ZU ERLEDIGENDE AUFGABE
Schreiben Sie den Abschnitt der Auflistung von der Zeile mit "Open the Overview sub-tab" bis einschließlich der Zeile mit "[x=330, y=43]" samt den Anweisungen erneut aus. Erhöhen Sie dabei jeden Zahlenwert der Koordinaten in den Antworten um 59.

EINGABEDATEN
# # # # # # #

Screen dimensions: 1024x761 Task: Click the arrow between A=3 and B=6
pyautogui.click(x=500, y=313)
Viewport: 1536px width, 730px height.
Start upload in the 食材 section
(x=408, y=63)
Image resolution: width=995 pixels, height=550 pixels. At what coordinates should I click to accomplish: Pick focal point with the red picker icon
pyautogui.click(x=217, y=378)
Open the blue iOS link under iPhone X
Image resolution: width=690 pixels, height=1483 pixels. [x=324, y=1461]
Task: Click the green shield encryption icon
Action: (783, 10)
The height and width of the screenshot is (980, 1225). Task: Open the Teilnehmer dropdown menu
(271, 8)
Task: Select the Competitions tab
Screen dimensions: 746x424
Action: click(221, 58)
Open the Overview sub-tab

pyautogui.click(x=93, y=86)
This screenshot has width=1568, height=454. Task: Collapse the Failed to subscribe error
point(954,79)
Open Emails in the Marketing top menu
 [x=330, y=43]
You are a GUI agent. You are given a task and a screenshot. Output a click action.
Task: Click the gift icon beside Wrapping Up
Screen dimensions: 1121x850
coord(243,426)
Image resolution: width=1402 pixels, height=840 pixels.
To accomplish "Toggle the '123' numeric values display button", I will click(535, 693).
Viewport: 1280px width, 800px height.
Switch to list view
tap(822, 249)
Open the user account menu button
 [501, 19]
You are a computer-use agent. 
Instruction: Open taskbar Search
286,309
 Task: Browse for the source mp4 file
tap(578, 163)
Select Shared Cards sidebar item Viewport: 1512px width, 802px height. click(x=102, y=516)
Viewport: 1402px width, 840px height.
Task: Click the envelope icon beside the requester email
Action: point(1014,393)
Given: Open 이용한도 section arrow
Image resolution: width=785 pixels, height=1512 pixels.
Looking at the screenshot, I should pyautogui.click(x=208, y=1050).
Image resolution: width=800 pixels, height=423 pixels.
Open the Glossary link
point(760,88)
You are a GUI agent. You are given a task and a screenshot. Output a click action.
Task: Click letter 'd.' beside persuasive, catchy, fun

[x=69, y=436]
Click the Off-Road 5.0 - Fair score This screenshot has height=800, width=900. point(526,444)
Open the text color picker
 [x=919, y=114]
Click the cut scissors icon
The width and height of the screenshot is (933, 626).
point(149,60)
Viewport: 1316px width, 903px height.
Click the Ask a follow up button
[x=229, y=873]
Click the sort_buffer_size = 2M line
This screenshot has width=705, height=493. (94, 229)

# # # # # # #

KORREKTE ANTWORT
Open the Overview sub-tab

pyautogui.click(x=152, y=145)
This screenshot has width=1568, height=454. Task: Collapse the Failed to subscribe error
point(1013,138)
Open Emails in the Marketing top menu
 [x=389, y=102]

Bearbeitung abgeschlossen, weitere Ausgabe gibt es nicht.